== Text block ==
Technical specifications
- Chassis: Carbon fiber and aluminum honeycomb monocoque chassis
- Suspension: Unequal length wishbones, pushrod actuated coil springs over shock absorbers, inboard rocker arms
- Length: 4,650 mm (183 in)
- Width: 1,990 mm (78 in)
- Axle track: 1,618 mm (63.7 in) (front) 1,602 mm (63.1 in) (rear)
- Wheelbase: 2,740 mm (108 in)
- Engine: Judd GV4 4.0 L (244.1 cu in) 72° DOHC V10 naturally-aspirated mid-engined Chrysler/Mopar 6.0 L (366.1 cu in) 90° OHV V8 naturally-aspirated mid-engined Ford-Cosworth XFE 2.65 L (161.7 cu in) 90° DOHC V8 turbocharged mid-engined Ford 5.5 L (335.6 cu in) 90° DOHC V8 naturally-aspirated mid-engined Judd KV675 3.4 L (207.5 cu in) 90° DOHC V8 naturally-aspirated mid-engined VW A59 HPT16 2.0 L (122.0 cu in) DOHC I4 turbocharged mid-engined Nicholson-Mclaren 3.3–3.4 L (201.4–207.5 cu in) 80° DOHC V8 naturally-aspirated mid-engined
- Transmission: Xtrac 6-speed sequential
- Power: 450–850 hp (340–630 kW)

[Collected data entries]
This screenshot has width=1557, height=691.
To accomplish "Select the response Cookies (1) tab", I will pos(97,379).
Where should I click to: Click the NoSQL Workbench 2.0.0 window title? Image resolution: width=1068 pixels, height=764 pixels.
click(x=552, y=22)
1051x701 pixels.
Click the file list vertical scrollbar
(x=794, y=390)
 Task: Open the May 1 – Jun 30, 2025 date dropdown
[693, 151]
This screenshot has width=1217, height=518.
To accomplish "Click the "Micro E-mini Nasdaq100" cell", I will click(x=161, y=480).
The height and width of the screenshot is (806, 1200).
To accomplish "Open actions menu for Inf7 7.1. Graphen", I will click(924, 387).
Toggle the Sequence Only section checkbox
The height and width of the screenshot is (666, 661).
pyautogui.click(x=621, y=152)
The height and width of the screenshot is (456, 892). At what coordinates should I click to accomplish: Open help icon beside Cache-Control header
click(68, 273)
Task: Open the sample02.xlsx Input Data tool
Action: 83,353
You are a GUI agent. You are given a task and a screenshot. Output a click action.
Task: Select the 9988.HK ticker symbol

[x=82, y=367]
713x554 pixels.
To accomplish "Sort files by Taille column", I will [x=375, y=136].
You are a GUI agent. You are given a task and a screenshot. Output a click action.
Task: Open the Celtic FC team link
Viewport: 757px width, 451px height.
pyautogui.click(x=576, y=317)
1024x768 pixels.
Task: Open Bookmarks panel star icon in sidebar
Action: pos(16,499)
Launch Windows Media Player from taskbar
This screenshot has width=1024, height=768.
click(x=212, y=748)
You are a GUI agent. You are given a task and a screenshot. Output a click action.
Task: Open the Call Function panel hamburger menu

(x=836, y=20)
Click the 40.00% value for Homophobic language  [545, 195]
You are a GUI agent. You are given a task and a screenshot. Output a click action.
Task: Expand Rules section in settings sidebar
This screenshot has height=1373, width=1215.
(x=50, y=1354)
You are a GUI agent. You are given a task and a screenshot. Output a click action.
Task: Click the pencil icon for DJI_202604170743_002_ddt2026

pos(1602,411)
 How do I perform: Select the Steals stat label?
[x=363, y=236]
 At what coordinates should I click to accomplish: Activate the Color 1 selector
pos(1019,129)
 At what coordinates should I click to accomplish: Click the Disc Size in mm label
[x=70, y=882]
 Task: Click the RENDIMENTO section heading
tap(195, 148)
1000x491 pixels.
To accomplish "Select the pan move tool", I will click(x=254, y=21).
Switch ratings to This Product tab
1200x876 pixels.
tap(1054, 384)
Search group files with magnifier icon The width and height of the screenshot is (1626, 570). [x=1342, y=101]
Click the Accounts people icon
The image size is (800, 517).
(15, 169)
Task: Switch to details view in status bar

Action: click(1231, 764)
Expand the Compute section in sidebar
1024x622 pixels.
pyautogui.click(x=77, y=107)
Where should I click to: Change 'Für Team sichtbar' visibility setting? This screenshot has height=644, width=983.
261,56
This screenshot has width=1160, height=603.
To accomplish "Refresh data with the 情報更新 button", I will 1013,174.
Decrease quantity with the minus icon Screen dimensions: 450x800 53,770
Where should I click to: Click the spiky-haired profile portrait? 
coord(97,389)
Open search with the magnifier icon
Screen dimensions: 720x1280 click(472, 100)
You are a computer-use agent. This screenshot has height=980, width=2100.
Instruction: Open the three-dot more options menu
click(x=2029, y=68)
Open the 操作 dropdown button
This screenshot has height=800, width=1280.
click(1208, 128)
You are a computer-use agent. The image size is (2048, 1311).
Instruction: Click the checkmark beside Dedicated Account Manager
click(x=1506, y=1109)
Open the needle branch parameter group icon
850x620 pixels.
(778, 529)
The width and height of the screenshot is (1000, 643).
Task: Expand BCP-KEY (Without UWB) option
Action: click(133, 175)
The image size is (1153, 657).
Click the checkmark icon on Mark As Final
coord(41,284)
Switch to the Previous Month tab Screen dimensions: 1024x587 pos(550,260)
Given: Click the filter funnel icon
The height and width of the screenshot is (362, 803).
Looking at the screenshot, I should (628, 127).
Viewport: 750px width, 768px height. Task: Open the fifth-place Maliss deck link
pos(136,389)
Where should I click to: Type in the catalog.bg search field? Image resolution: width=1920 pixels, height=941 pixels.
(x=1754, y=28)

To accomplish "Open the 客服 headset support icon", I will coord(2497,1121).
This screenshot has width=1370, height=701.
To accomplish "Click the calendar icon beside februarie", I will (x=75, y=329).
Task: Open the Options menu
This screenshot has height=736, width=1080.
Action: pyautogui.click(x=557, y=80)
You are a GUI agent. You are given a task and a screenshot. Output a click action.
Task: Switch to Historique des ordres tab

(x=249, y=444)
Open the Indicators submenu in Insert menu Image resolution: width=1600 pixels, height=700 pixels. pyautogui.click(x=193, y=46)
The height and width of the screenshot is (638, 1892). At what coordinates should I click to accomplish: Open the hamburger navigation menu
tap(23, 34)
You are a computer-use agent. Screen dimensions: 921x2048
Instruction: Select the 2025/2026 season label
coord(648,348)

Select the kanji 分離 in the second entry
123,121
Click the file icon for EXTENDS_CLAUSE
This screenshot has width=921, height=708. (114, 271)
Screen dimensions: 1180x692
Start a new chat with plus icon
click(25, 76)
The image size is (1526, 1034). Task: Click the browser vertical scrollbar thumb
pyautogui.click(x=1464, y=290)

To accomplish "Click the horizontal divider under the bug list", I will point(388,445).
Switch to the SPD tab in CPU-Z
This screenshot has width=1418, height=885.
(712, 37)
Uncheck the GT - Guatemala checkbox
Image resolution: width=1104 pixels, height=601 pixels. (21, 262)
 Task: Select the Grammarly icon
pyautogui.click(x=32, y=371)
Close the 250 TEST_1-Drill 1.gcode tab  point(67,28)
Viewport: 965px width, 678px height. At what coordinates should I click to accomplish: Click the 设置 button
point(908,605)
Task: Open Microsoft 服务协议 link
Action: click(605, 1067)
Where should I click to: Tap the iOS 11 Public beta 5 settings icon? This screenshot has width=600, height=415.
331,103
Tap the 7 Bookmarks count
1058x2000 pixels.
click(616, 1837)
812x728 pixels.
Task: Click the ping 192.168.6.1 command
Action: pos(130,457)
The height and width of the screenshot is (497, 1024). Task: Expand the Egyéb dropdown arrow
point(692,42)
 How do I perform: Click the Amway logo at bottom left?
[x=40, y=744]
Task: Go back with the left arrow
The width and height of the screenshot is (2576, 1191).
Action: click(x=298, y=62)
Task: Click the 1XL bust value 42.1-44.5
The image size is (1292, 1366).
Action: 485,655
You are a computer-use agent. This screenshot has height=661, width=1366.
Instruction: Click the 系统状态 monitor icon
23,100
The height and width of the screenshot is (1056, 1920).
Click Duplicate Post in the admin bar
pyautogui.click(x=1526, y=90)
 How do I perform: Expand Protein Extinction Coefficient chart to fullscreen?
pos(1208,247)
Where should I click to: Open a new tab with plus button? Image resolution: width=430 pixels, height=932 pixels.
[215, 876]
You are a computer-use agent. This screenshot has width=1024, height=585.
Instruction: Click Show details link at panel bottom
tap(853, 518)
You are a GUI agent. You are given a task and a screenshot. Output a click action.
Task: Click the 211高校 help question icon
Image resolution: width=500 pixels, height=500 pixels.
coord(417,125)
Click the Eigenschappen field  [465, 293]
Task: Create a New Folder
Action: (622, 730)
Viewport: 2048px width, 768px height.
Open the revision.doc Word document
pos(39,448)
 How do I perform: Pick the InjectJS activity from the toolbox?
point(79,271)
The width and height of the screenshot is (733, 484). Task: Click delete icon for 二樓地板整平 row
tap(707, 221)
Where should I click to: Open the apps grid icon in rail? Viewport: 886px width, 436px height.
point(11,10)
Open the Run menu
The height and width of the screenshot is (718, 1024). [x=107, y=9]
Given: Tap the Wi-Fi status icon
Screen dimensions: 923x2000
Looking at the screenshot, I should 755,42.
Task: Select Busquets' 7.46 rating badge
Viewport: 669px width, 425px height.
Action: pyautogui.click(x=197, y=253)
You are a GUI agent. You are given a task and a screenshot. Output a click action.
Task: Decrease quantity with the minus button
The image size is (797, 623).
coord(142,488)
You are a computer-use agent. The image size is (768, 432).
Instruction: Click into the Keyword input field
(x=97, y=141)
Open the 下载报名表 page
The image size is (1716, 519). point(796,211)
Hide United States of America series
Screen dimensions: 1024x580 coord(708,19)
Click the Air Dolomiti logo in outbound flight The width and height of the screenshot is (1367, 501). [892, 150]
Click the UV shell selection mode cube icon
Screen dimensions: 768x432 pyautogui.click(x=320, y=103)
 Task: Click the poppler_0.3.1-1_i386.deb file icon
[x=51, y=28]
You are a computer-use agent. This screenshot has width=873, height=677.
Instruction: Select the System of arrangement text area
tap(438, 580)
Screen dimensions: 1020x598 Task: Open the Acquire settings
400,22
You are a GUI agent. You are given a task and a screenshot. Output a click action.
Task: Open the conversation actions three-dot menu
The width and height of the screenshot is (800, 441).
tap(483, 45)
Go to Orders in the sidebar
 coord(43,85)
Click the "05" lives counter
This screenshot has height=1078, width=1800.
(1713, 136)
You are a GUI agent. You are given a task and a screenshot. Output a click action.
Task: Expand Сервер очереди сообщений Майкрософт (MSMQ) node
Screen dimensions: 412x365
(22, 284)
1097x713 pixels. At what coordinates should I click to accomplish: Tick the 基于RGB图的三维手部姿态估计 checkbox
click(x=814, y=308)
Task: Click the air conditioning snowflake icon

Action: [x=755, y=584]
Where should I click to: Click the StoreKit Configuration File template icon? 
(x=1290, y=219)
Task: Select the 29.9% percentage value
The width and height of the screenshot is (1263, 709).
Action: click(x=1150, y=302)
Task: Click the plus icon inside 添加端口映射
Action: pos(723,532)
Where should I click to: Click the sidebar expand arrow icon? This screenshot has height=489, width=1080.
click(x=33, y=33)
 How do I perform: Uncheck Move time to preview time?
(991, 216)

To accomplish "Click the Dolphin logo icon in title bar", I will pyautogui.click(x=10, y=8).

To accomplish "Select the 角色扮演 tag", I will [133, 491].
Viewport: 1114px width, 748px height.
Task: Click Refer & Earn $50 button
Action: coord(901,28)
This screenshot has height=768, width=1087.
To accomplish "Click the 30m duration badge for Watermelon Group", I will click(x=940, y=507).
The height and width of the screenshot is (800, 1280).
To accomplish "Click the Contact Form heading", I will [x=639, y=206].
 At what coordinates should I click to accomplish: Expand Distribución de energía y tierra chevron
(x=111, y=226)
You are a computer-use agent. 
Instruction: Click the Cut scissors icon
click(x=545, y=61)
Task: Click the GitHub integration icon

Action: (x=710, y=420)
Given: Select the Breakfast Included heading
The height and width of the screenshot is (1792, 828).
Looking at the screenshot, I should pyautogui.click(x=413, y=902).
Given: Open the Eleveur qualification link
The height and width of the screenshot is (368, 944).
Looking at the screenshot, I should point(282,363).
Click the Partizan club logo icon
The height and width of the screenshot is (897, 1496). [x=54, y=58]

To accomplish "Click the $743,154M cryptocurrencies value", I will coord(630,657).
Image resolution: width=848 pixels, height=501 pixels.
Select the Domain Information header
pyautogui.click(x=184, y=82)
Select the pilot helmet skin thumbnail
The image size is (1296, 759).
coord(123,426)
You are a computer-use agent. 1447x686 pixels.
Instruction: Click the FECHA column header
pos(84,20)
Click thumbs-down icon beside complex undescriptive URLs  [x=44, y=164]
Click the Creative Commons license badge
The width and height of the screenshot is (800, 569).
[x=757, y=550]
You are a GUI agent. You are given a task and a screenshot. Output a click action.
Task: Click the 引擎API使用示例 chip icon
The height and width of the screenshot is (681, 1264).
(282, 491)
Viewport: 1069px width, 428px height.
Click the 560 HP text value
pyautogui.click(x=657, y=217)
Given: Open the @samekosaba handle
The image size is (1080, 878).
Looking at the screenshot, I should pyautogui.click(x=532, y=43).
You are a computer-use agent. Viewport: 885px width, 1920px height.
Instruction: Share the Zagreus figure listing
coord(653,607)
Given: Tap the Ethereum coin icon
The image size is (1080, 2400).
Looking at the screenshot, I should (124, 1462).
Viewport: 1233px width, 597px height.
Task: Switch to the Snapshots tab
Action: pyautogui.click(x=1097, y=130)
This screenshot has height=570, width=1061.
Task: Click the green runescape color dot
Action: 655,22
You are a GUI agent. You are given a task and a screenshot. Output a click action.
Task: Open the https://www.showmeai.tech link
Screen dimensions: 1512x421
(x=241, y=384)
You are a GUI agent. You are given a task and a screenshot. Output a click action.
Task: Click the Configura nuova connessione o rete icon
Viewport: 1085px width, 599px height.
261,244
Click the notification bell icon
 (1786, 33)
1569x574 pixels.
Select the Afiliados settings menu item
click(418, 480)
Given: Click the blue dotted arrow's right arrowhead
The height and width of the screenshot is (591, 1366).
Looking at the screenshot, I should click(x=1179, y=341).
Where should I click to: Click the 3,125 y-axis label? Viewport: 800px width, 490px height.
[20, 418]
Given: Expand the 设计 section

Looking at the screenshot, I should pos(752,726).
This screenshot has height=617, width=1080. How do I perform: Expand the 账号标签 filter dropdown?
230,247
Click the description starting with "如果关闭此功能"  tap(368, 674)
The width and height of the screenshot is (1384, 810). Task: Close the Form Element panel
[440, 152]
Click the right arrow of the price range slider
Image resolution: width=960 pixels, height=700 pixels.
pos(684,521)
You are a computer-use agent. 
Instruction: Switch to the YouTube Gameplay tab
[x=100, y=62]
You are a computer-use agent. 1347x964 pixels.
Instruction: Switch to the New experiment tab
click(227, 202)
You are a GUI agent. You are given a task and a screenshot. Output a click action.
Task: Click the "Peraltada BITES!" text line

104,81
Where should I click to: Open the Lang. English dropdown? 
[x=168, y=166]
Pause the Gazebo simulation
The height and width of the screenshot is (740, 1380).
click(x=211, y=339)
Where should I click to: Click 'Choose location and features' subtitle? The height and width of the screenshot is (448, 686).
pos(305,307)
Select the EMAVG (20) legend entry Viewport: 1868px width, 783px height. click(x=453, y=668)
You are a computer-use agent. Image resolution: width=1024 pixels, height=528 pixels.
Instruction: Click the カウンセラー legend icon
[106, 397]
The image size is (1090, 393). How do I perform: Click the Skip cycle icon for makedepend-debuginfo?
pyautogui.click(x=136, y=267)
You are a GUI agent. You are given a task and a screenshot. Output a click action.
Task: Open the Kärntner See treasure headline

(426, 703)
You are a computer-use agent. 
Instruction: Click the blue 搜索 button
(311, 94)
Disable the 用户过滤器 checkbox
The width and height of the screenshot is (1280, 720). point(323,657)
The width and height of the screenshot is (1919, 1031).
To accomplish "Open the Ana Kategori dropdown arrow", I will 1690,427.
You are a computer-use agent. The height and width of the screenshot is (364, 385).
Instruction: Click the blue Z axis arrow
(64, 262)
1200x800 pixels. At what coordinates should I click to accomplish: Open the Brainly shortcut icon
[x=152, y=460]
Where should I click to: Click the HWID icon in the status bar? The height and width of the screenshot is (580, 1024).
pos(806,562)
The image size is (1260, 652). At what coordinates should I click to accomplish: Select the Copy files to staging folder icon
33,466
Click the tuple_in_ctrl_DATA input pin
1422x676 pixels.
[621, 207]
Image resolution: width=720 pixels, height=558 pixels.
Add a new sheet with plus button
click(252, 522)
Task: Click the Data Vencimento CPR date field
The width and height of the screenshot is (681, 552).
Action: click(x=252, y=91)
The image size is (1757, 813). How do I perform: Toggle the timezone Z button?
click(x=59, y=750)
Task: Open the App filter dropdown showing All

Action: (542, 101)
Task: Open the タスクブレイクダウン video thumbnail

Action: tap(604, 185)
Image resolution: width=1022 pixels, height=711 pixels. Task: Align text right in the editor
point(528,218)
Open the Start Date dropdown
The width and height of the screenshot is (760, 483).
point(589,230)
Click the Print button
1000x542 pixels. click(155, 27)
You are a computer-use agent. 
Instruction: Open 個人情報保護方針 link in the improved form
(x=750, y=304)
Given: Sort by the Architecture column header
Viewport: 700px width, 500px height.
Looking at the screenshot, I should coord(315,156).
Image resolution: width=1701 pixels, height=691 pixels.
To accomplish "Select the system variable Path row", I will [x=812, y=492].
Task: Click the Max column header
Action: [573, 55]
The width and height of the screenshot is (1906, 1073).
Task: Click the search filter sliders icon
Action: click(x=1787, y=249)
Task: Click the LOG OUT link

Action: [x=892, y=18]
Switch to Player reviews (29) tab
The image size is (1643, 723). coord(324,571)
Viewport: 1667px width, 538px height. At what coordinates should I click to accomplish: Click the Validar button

== About this exercise ==
In the technical specifications, translate this line into Spanish: "Chassis: Carbon fiber and aluminum honeycomb monocoque chassis" The rows have nothing to do with the text.

== Exercise answer ==
Chasis: chasis monocasco de fibra de carbono y panal de aluminio